Monday, August 5, 2013

Anorexia after Bariatric Surgery

How much weight loss is too much?  When do you put the breaks on weight loss and find a balance of weight maintenance?  It's often a slippery slope that isn't properly monitored by surgeons, nor does the internet properly provide enforcement of good behaviors.  We like the "positive" feedback received from people "Liking" our photos on Facebook or Instagram, but sometimes, social media has a way of encouraging negatives. Self perception that your waistline needs to be piddled down to nothing, social media only serves to enable poor health as positive successes, the smaller the waist line gets.  The cognitive work necessary to develop a new, healthy body image is not being properly executed in treatment plans across the board in Centers of Excellence.  If you're seeking "Likes" on the internet for your latest side shot post, and your waist is so tiny that you appear sickly, you *might* be struggling with anorexia. Contrary to popular belief, anorexic behaviors include eating restrictively in both food types, timing, and content, and keeping secrets about food/refusing to talk about eating behaviors as problematic.

When patients come to a bariatric surgical center, they are often battling the exact opposite of anorexia, they are frequently binge, emotional, or inconsistent eaters.  They are often so anxious to have surgery, they become offended that a professional counselor might suggest treatment planning for counseling services.  The stigma of counseling and psychology is often met with resistance, and the notion that, "They are not crazy!"
No one said you're crazy, sometimes preparing yourself for the road ahead, understanding what a healthy self-concept is and how to execute that without developing more cognitive distortions, and learning healthy lifestyle behaviors needs a trained professional.

Obsessing over anything is harmful to your cognition.  If you can't stop thinking about your weight, if you're unable to let go and enjoy life, the cognitive work needs to be address. Cognition and Transfer Addiction are the two most under-utilized treatment options for obesity.

I have said it many times, but I will say it again. *This is worth repeating.

The difference between a coach and/or trainer and therapist is that the therapist can recognize and treat depression, anxiety, eating disorders, cognitive distortions, and severe mental illness, whereas a coach might approach things with a solution-focused training philosophy, a therapist is processing the behavioral patterns and diagnostic criteria while remaining non-biased, compassionate and discerning of a client's intentions.  We are A LOT more liable for *your actions* when you leave our presence, than an online coach or trainer.  We must take precautionary measures at all times to insure our client's safety and intention to themselves and others. 
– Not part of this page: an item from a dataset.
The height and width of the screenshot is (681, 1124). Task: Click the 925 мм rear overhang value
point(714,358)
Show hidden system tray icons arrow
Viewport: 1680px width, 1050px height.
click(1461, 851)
"Body image assessments tend to vary focus, ranging from an evaluation of the cognition related to body image disturbance, affect and/or behavior to other others that focus less on subjective dissatisfaction and concentrate instead on perceptual disturbances that may contribute to body image distortion." More research is needed on the effects of online social media bariatric communities and their affect on, and relationship with disturbances in self image and eating disorders.